I haven’t written a blog in a while because my thoughts have been all over the place and as a reader, I’m sure you want some kind of direction right?
Well, here it is: My reflection on my time away and what transitioning home has looked like meanwhile leading up to what is the Best day in history.
Coming home from the race was challenging in different ways than I thought, obviously.
I came from India (where there is no personal space) with a large group of 32 people who all have two BIG things in common: we love Jesus and we want to live out our faith. The second thing to have in common is a big deal; We all desire to have a similar lifestyle of following the Lord. When you have something like this in common you become a lot closer than just coworkers or even friends.
This big group of people, especially my team of five, saw parts of me that others never will. When you live life in this context you are surrendering your independence and choosing into vulnerability; You make a choice to open yourself up to people that you just met. It doesn’t feel that way though, you feel like you’ve known these people forever because your hearts have a lot in common. I experienced so much joy in this season that I couldn’t contain in. The only way I can explain it is that I felt “high” on the Holy Spirit. Literally, I was laughing ALL the time. In fact, it’s a theory behind why one day, I had a hard time breathing and actually ended up going to the doctor to find out that everything was FINE and that maybe I bruised my rib from laughing so much. It wouldn’t surprise me. Aside from the joy, I also experienced some growing pains and moments where I broke down. The hard, but beautiful thing about that is that I couldn’t leave the people I was with. They were in it with me. The took me and my imperfections and would love me through them the best they knew how. I wouldn’t have experienced so much joy of it weren’t for moments like these.

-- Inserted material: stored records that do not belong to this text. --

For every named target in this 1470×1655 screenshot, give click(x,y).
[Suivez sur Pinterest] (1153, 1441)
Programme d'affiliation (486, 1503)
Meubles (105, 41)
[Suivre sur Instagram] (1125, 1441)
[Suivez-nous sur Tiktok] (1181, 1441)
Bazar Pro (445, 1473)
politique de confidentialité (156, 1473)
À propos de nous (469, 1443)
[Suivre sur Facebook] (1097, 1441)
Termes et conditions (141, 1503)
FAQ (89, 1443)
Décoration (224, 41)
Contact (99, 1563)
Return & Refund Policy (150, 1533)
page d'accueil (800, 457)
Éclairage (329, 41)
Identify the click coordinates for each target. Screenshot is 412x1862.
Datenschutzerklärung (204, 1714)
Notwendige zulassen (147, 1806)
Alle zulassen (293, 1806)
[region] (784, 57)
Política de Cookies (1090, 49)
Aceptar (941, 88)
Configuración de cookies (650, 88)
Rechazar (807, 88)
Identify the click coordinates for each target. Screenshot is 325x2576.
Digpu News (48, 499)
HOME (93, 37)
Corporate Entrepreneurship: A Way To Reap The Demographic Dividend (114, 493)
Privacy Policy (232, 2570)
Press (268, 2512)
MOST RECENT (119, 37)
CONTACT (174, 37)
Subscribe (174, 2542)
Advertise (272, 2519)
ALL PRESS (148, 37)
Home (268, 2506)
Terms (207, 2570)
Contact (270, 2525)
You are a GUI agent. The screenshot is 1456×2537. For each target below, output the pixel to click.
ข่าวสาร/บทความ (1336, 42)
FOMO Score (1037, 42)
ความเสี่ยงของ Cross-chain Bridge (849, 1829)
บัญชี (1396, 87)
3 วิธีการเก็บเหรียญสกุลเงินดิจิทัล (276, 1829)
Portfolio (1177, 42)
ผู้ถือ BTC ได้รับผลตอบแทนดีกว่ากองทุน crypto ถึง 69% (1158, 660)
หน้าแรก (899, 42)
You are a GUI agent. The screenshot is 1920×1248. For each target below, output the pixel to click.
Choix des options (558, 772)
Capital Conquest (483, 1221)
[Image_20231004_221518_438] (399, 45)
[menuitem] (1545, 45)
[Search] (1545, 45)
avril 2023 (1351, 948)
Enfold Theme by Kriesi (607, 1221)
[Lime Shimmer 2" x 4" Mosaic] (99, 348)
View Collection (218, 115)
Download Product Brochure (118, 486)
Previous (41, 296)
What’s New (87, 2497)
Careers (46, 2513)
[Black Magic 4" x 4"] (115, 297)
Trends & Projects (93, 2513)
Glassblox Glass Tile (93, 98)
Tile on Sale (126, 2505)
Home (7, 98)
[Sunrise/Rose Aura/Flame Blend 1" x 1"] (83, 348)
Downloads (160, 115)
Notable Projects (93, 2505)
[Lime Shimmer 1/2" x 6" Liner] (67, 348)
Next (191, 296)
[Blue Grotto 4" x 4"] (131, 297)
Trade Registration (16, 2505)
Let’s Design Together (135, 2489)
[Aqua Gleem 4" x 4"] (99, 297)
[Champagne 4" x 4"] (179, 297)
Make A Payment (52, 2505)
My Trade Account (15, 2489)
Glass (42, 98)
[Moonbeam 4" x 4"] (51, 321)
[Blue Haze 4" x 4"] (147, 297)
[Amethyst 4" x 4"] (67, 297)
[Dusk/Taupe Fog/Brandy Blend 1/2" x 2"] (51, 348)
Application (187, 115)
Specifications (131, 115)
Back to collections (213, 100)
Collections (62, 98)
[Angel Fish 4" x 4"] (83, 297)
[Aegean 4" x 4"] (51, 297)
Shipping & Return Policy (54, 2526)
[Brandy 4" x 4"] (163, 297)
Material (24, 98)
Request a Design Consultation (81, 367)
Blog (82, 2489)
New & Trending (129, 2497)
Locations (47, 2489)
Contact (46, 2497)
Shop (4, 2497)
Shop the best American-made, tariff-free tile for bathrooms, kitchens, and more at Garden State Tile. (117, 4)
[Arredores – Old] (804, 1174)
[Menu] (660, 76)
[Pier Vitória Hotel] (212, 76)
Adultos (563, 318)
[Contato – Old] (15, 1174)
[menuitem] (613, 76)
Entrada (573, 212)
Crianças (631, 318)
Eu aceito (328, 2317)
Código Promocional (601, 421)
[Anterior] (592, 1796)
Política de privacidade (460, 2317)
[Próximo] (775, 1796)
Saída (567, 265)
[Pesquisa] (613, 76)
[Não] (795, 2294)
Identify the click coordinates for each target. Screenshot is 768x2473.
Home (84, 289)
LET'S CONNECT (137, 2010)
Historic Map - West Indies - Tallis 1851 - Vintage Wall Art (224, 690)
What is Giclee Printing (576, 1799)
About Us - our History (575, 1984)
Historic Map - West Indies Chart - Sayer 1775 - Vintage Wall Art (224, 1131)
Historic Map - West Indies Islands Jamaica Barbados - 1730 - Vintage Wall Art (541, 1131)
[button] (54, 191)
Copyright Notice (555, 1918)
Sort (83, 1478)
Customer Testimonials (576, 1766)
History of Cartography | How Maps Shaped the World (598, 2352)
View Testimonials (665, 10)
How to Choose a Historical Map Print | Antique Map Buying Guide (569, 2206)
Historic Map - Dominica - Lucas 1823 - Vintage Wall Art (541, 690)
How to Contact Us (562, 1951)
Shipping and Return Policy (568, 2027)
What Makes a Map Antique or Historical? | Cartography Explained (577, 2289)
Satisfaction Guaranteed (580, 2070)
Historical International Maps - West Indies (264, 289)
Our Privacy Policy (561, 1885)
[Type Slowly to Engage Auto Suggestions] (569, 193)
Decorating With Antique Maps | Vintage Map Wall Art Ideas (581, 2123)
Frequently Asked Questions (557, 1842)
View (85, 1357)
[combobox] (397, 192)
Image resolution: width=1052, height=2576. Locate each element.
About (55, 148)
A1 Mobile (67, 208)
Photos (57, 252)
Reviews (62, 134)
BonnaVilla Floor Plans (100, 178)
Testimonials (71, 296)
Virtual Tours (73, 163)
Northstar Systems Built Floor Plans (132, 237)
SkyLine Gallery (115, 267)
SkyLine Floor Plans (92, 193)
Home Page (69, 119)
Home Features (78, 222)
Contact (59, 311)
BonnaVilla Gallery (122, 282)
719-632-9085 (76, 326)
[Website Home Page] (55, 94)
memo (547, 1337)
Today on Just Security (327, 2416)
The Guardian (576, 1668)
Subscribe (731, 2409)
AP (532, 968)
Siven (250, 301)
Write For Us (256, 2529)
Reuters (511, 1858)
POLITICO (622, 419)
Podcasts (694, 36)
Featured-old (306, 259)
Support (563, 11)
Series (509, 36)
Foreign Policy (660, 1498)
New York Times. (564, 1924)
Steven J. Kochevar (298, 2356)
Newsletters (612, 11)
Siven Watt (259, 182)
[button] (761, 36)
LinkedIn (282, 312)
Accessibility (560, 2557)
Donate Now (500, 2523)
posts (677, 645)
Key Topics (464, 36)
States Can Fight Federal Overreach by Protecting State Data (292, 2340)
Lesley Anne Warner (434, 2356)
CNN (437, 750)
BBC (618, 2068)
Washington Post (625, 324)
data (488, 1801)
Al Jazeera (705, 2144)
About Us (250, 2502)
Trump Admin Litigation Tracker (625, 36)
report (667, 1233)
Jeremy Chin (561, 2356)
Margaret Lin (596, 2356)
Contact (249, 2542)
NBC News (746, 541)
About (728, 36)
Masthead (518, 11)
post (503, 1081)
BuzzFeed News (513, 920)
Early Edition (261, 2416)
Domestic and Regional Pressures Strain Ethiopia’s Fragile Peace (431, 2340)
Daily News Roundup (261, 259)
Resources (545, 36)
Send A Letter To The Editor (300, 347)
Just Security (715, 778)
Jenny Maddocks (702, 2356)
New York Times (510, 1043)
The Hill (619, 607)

The Lord has His ways of doing things. He orchestrated this squad with these specific people in the year 2020. He orchestrated the small teams we would branch out into because He knew that those would be the people that would bring us closest to Him through challenges and through pure joyous moments. He knew it. He wanted it for us. And it all happened.
To go from a season of having this kind of community to America where you are told to go into immediate isolation was hard. I already planned on returning early from this trip because the Lord put it on my heart in the beginning to not be out the full time. I didn’t know why, but I knew something big was going to happen, something bigger than I was able to realize. Little did I know that was for our entire squad of 32 people and we would all came home early.
Upon arriving home, I immediately sensed the fear in people. I started to realize the severity of the virus and I knew I had to quickly develop discernment for how to transition back. Personally, my first thoughts (and I’m sorry if this offends anybody) where to rebel and live as though things were fine. I wanted to have a warm welcoming where I could be with people. The Lord quickly convicted me that it’s not about me and I struggled.
My parents were the only two people who welcomed me with open arms and hugged me (then we went strait to quarantining). I don’t think they will ever realize how much that meant to me in that moment. By His grace, I feel like the Lord gave me that little moment. However, I had some things that I needed to process. The first thing being that, again, it’s not about me. And what a perfect time to dive into this processing! I would have a minimum of 14 days ahead of me to confront my strong independent will.
So here I am, coming up on a month of being home. I’m still confronting my daily thoughts to do what I want. However, each day that I start in prayer and thank the Lord for all that He’s done, it’s making it easier to submit and trust that He is SO much bigger than this virus. In fact, I know He’s using it to slow us down. Slow us down so much that we can’t help, but to stop and think more… question more… perhaps reach out to Him more…
It’s Good Friday, the day that Jesus made us free. Free from our imperfections and our selfish thoughts steering our eternity. He bore the suffering for us and gave His LIFE. As He was breathing in and feeling the weight of our sins, He was breathing out grace and mercy, taking the weight off our shoulders. It’s because of Him that today is a GOOD Friday. So good that He is using this virus to slow us down and realize His goodness. Not only that, but to celebrate it.
In this unknown and difficult time where the world is telling us to isolate ourselves and stay safe, He is the ONLY one who we DON’T have to isolate from. If I’ve learned anything from this quarantine, it’s that He truly is the one source of comfort that never seizes in loving us. Let’s take this slower paced life and celebrate Him.